* _What to do_
Where the word "Marketing" occurs in a line of the data, return the whole line.

* _Task input_

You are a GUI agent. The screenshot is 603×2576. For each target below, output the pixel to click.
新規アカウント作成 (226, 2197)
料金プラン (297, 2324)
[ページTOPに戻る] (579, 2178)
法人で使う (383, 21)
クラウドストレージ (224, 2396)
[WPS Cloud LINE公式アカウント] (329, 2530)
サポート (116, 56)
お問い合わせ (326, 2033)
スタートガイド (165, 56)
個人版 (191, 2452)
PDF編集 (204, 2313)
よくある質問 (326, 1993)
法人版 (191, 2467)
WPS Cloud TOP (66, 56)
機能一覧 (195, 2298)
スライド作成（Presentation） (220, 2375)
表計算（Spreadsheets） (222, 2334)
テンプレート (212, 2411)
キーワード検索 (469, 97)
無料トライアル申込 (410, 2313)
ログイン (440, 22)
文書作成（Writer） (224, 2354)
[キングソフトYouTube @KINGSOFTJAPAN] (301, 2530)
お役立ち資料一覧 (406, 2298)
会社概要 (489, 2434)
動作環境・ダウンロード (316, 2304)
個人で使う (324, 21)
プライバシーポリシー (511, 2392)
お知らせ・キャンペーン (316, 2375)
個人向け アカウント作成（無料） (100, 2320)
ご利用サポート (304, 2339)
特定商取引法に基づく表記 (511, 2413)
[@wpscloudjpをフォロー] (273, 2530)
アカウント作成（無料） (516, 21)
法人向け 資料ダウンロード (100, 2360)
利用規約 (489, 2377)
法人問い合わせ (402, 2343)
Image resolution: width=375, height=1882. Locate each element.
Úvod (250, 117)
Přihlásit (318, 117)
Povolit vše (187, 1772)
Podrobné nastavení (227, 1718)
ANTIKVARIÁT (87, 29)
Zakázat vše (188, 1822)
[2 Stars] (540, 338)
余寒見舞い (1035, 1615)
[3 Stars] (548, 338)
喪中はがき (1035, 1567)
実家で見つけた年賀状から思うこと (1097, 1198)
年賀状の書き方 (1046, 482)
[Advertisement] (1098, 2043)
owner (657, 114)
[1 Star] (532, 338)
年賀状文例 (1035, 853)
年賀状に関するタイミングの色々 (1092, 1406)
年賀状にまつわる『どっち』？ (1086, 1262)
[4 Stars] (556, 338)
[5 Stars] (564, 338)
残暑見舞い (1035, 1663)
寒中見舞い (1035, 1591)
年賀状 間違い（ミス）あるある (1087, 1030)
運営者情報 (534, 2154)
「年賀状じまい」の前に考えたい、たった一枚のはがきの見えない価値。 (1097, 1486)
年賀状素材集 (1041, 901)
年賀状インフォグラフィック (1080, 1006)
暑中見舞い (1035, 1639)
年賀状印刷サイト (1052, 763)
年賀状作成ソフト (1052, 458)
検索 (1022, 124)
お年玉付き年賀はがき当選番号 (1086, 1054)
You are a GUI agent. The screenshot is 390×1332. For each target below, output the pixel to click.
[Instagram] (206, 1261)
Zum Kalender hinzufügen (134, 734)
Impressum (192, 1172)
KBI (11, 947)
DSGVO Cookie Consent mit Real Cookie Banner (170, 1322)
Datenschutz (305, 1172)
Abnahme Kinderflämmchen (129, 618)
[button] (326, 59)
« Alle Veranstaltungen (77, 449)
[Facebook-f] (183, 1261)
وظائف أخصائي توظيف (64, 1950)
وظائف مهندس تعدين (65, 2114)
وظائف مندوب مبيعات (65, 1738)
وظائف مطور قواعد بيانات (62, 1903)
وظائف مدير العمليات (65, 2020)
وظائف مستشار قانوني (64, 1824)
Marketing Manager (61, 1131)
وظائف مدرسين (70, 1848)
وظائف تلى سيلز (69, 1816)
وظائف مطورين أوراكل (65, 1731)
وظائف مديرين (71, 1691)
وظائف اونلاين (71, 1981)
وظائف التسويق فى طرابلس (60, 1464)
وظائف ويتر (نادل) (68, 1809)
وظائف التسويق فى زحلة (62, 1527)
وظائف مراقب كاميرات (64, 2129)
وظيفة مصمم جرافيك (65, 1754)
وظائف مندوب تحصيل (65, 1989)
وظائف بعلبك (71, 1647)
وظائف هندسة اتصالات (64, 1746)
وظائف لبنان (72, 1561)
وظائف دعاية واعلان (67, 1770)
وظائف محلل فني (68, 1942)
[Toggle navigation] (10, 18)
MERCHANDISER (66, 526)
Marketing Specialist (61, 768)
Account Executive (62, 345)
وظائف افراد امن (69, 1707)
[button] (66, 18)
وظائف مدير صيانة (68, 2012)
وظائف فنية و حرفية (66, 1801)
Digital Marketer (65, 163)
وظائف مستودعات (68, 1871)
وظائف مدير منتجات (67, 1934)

* _Output for this task_
Marketing Manager (61, 1131)
Marketing Specialist (61, 768)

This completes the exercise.